3. This probably involves re-calibrating all the unit’s attack and defense

I did that above – the divide by 5 and using d20 seems to solve it.

We also created rough and ready rules for terrain modifiers, surround and support.  Emphasis on rough and ready.  Basically you add to any given unit’s defense based on its terrain type.  +1 for dirt, +2 for mountains/hills.  We figured terrain impacts defense, not offense.

For surround, if the ZOC of enemy units crosses into all 6 of your ZOC, your attack and defense is halved.  Probably rounding down.  

For support, it doesn’t seem realistic to do calculations on the fly for neighboring unit’s attack, defense, and strength.  So we just decided on simple modifiers – if an ally’s ZOC overlaps yours, you get +1 attack and +1 defense for each unit that’s overlapping.  Regardless of what type of unit it is.

4. We need good models to 3D print, and they need to be an appropriate size

My son is working on this.  But we have a big family 3D print queue (my son wants to make Switch accessories, my daughter wants to make animal based fidgets, and this 3D printer is really new). So for version 0, we just used pennies for Bison, and dimes for Charlies.  Since the game’s first level is Bison and Charlies.

5. We need a board and terrain tokens that work with those models 

That’s way further down the line.  For version 0, I found some hex paper on the computer and made a board, and drew in simple colors to correspond to terrain.

6. We need to equalize the levels somehow, to make the game fun for 2 players

First approximation.  Level 1 starts with Blue getting 3 Bison and 2 Charlies, and Green getting 2 Bison and 2 Charlies.  Clear advantage because this is basically a tutorial level.  So I just said, let’s try level one with both sides gettings 3 Charlies.  Absolute equality in unit allocation.  Later levels might pose other problems but for now, that’s what I did.

7. We need a workable movement system that doesn’t rely too much on percentages

We came up with a “budget” system instead of percentage adjustments.  Basically roads take 1 movement point to enter, dirt 2, hills and mountains 3, and mountains are not accessible by anything but infantry.  A Bison gets 6 movement points, a Charlie gets 3.  Those are from the original game but the budget isn’t,

8.  We need a way for factories to stay organized

Level 1 has no factories but I have a visiion of a 3D-printed factory that has like 4-6 hexes where a unit can sit.  The factory sits in front of the person who controls it.  

9. We need to easily represent a unit’s changing strength and experience as it moves around the board, and this will be trickier given the number of identical units (this is a HUGE game management issue)
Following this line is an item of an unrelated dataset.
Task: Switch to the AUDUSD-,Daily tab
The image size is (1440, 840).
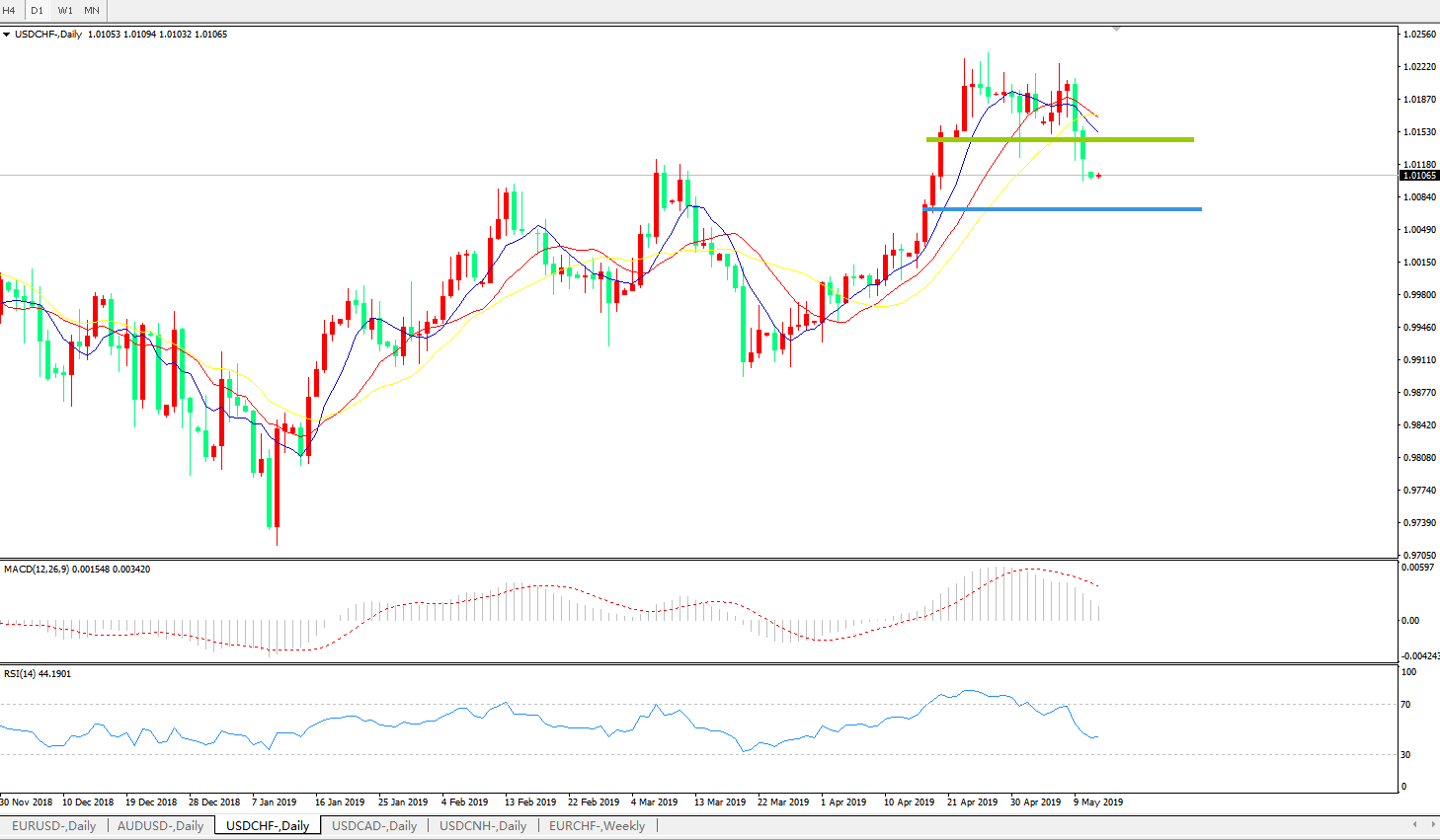Action: (x=160, y=826)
For version 0, I’m making cards that have attack, defense, experience and strength.  The card will be held by the player, and kept near the unit on the table.  Since strength decreases, or experience increases, the player will note the change on the card in writing.  When that unit was done with its turn the player turned the card over (a little like mortgaging a property in Monopoly).  When it’s your turn you turn the cards back over.  It’s clunky and easily confused. But it’s a start.
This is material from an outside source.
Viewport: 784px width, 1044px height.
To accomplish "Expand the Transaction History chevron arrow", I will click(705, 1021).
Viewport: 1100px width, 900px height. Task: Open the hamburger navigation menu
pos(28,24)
Here is the doc that contains the rules for Version 1, including charts converted do d20, movement and terrain modifiers, and charts that can be cut out with scissors into unit cards.

Conclusion – What’s Next?

When we played, we noticed that the attack formulas were a little tricky at first but once we remembered how they worked there was a lot of repetition that got easier to manage.  The cards were messy.  We realized pretty quickly the units needed some type of numbers on them.  When we 3D print units, rather than using coins, we’ll print little white numbers onto them.  Version 1 will still have a paper board and paper cards.  The cards will now crucially have numbers that correlate with the numbers on the units.  Then the card doesn’t need to sit near to the unit, it just needs to have the same number on it.  There is still a lot more prototyping to do, but this felt like a good start.